**Data provided**

──────────────────────────────

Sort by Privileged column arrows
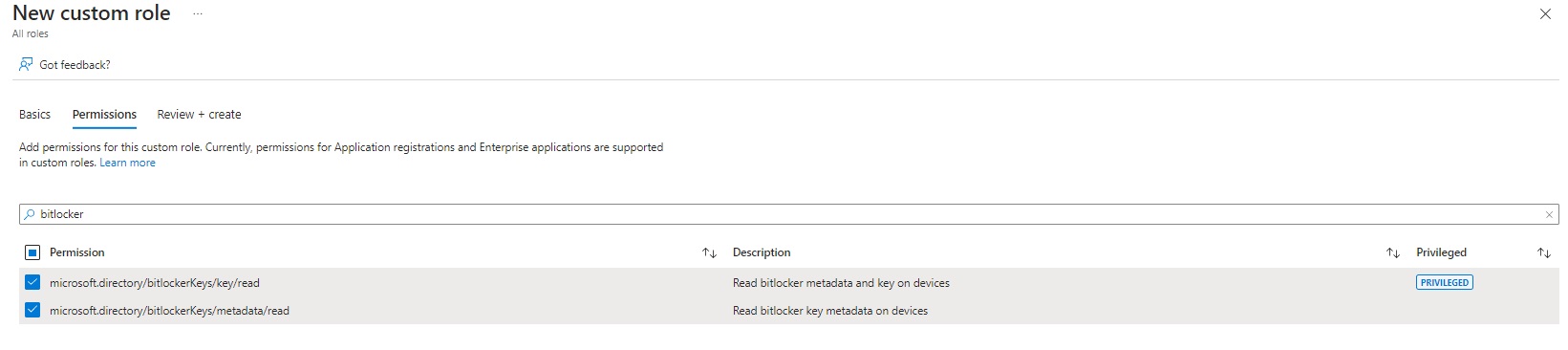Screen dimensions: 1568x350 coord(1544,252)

──────────────────────────────

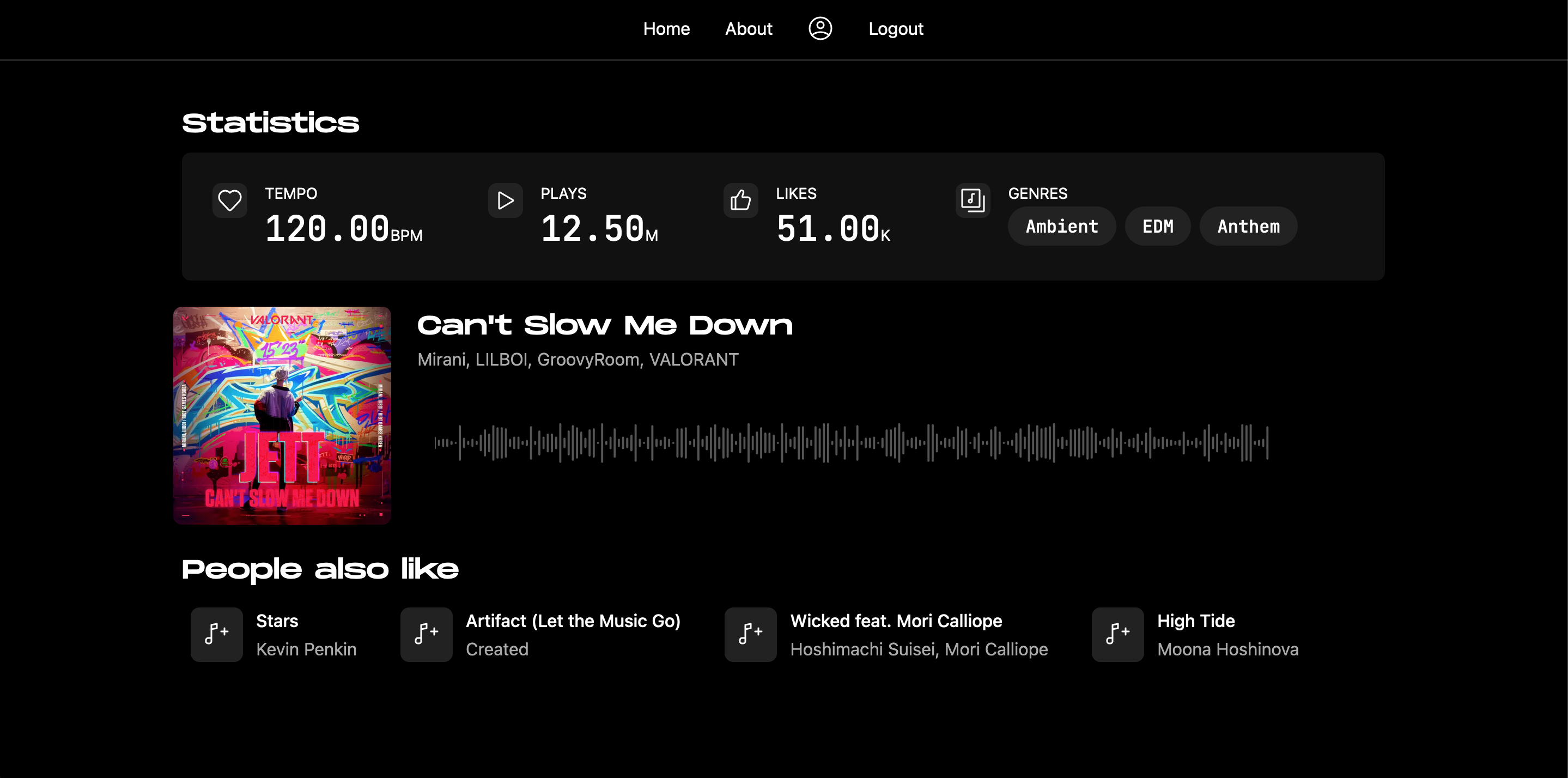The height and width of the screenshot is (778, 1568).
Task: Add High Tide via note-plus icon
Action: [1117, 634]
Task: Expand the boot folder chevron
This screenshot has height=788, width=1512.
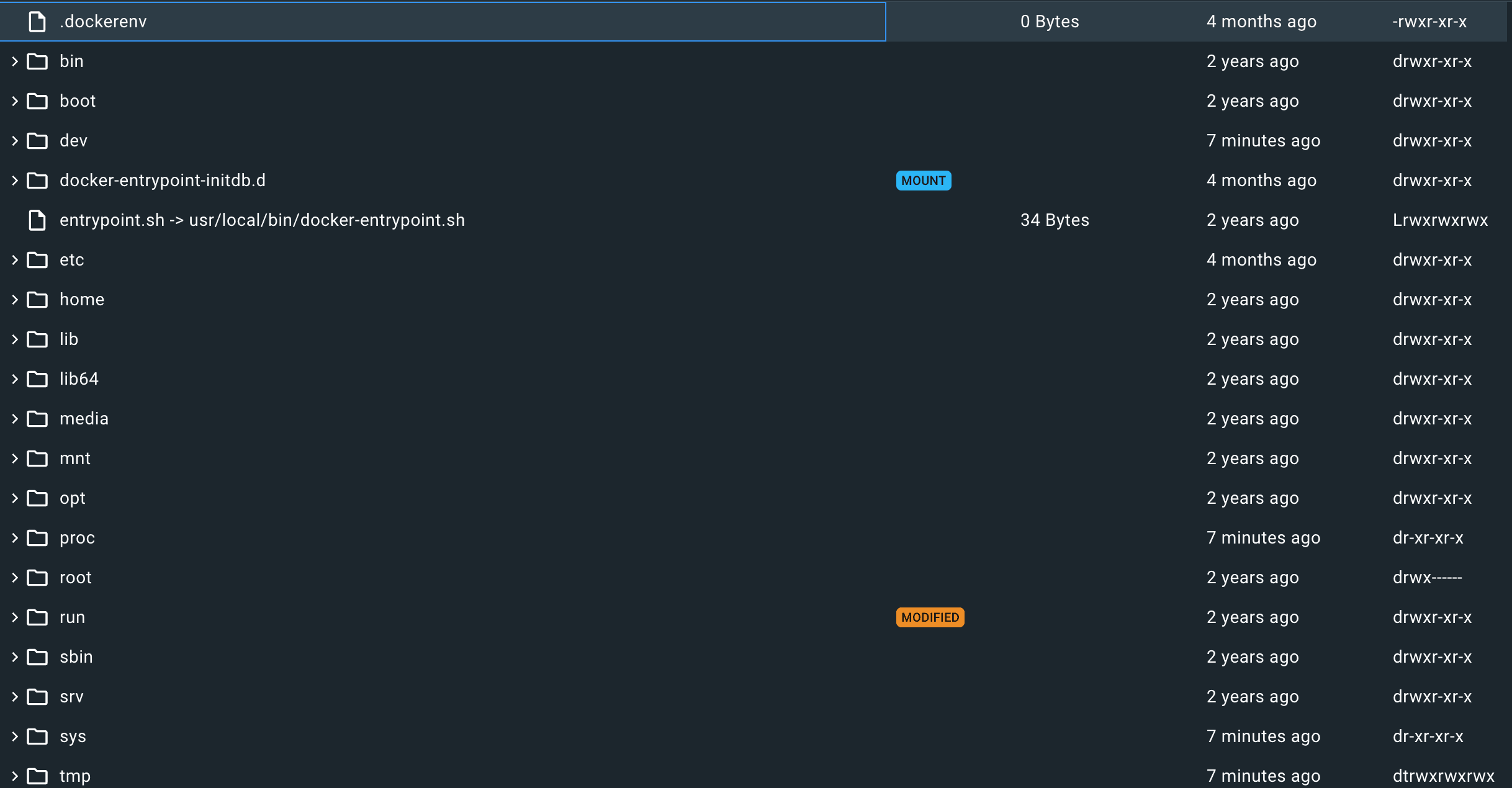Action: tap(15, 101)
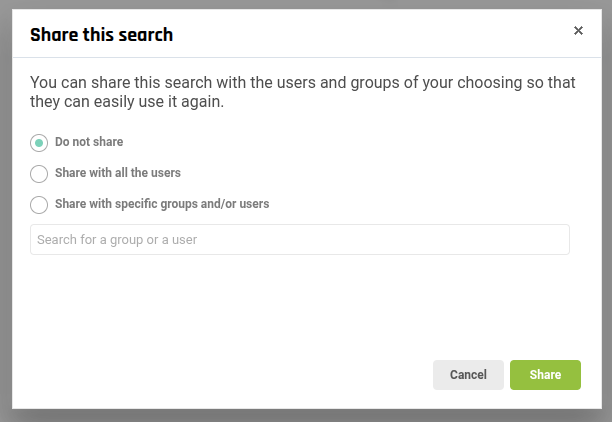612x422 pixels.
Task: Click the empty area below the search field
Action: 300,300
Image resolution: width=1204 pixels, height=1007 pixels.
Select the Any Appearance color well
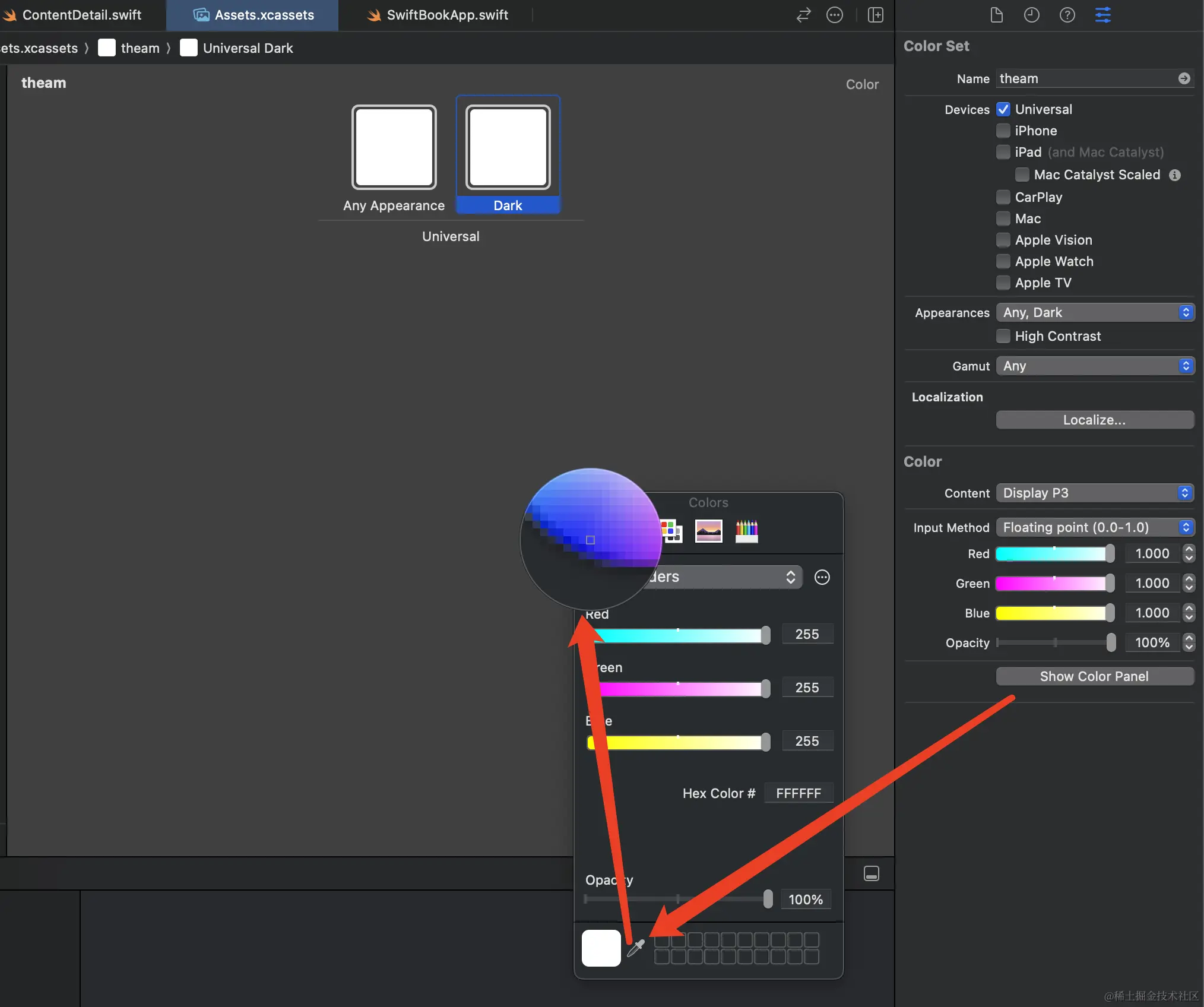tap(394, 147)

──────────────────────────────

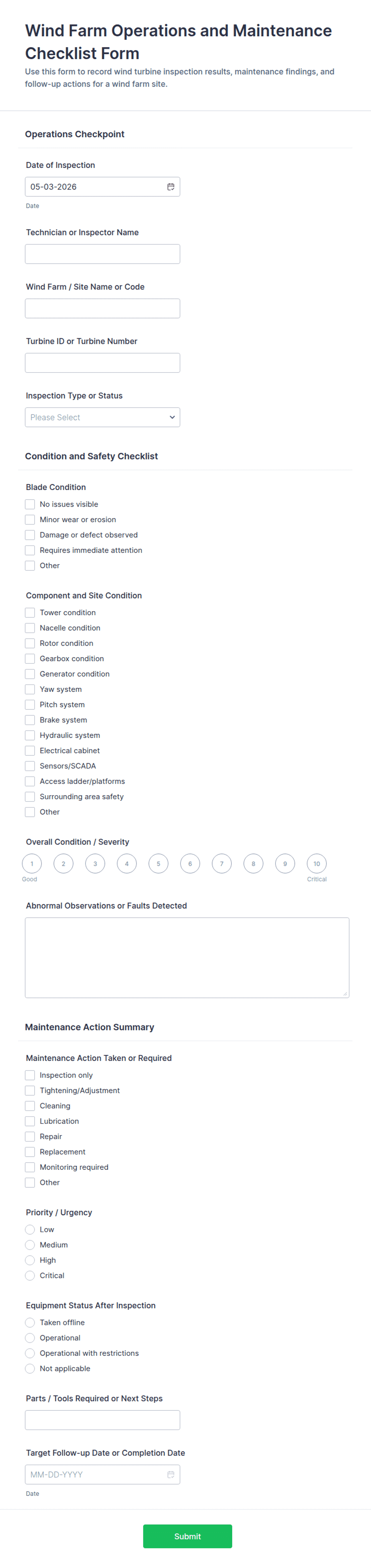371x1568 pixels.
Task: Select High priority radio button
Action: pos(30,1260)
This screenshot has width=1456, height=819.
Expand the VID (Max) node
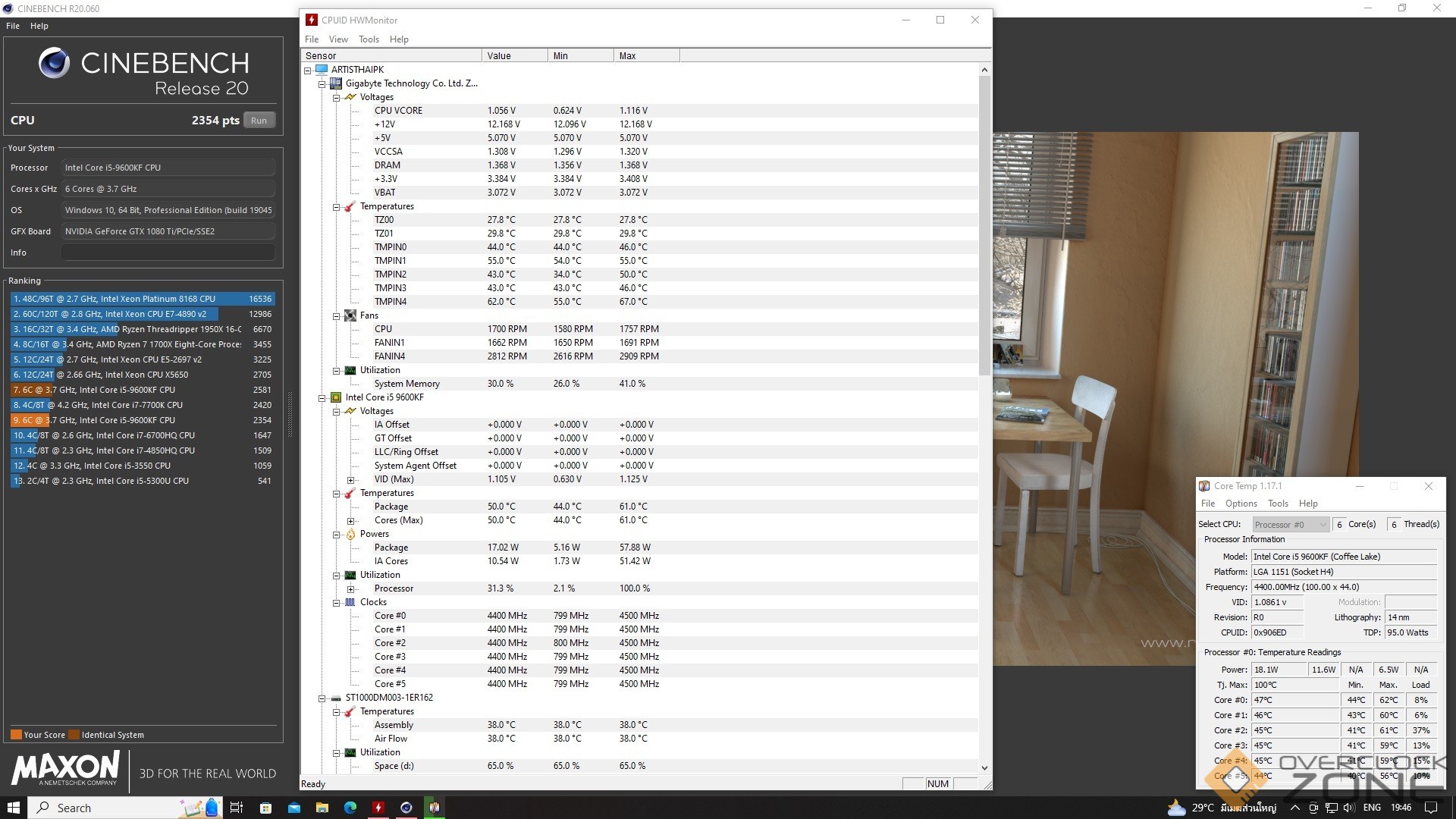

──────────────────────────────

**Written request**
Reproduce the stretch of data from the line containing "Image resolution: width=1204" through the line containing "tap(394, 147)", leaving out the pictures.

**Task output**
Image resolution: width=1204 pixels, height=1007 pixels.
Select the Any Appearance color well
tap(394, 147)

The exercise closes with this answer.